In the early days of his rule, Mr. Chavez enjoyed runaway popularity levels of 80 per cent or more, especially in the sprawling slums of the capital, Caracas.

His first big test surfaced three years in, when he faced huge street protests and a buildup of withering criticism from political foes, business and labour leaders, Catholic bishops and even dissident soldiers.

But when military officers briefly pushed him out in their own coup in 2002, Mr. Chavez proved himself to be a survivor and bounced back to power after spending two days incommunicado and under arrest.

In what he frequently refers to as his darkest moment – matched only by the cancer diagnosis – Mr. Chavez thought he was going to be assassinated. In an incredible 72 hours for Venezuela, a counter-coup by loyalist troops and demonstrations by hundreds of thousands of outraged "Chavista" supporters forced Pedro Carmona, who had briefly seized power, to resign and restored Mr. Chavez to the presidency.

That led to his first "crucifix moment."

The stocky, wiry-haired Mr. Chavez became Latin America's most colourful and controversial leader. He soon became a household name from Middle America to the Middle East.

His allies say Mr. Chavez was misunderstood abroad, the victim of an unstinting U.S.-led propaganda campaign.

"They've called me a Mussolini or Fidel Castro or said I sleep with a book by Hitler for a pillow," Mr. Chavez once said. "But the people know the truth. They know who I really am."

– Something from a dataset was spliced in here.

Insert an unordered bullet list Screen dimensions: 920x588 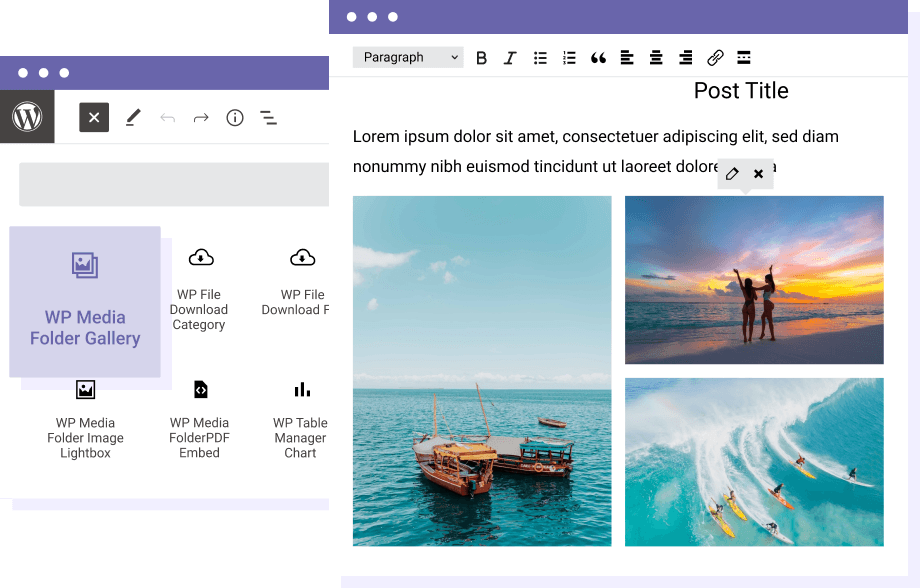(x=540, y=57)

His critics regularly accused him and his government of being corrupt and inept, and of steering the country toward a Cuban-style authoritarian regime. Certainly, a clutch of opponents ended up in exile or jail, normally on graft charges they said were trumped up.

A decade of high oil prices allowed Mr. Chavez to spend huge amounts on social programs that became the linchpin of his support among poor voters.

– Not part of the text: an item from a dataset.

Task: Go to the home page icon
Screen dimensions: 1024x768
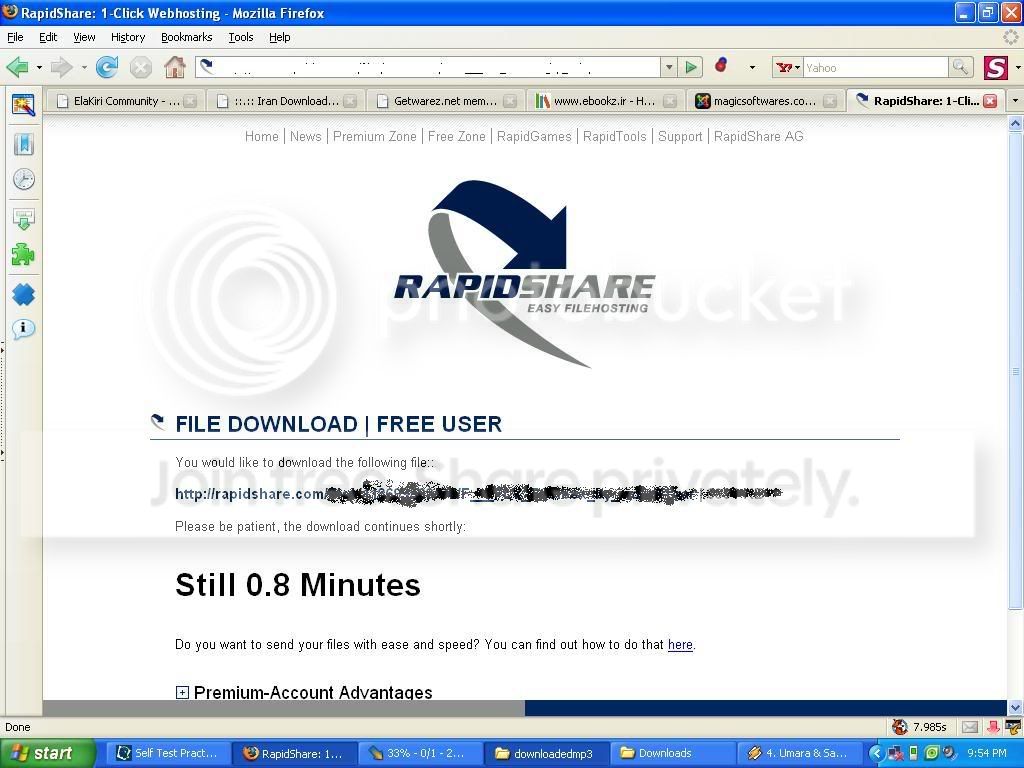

They included his famous slum "missions" that provided free health care and education, plus subsidized food, clothes and even electronics, and are likely to be his biggest legacy.

Mr. Chavez defended his "revolution" as a long-overdue crusade to close the yawning gap between rich and poor in Venezuela, which combines huge oil and mineral wealth with grinding poverty, widespread unemployment and rampant crime, including one of the world's highest murder rates.

His praise for Communist Cuba and Fidel Castro, combined with his courting of other anti-U.S. states such as Iran, irritated Washington, which has long been the main foreign buyer of Venezuelan oil.

Addressing the U.N. General Assembly in 2006, a day after then-U.S. president George Bush, he called Mr. Bush the "devil," triggering shocked gasps and wry smiles around the hall.

"Yesterday the devil came here. Right here," Mr. Chavez said, crossing himself. "And it still smells of sulfur today."

He used similarly colourful language to condemn his domestic political opponents, calling them ruthless capitalist speculators, traitors and los escualidos – a squalid, bitter minority linked to the traditional political parties, which he said were venal and corrupt, and which he defeated in 1998.

Toward the end of his rule, his illness made him more philosophical. Mr. Chavez said he had ignored his doctors at his peril and quoted Friedrich Nietzsche, while also invoking the "spirits" of the plains of his youth.

At times, he sounded much more conciliatory toward his political foes; at others, he remained defiantly scathing.

And he never lost his flair for the theatrical. When a U.S. newspaper quoted unnamed sources in September of 2011 saying he had been rushed to a military hospital with kidney failure after a fourth session of chemotherapy – prompting speculation around the world that he was at death's door – he summoned the foreign press corps to Miraflores the following morning.

He emerged wearing a tracksuit, cap and catcher's mitt, and tossed a baseball back and forth with aides while cracking jokes with several sportswear-clad ministers.

Next, he stood unaided on the palace steps and took questions for more than an hour, chuckling as he read aloud from the Miami-based newspaper's report and holding forth on world politics, the war in Libya, the failings of the international media and the scourge of global capitalism.

"I'm fine. Those who don't love me and wish me ill, well, bad luck!" he said.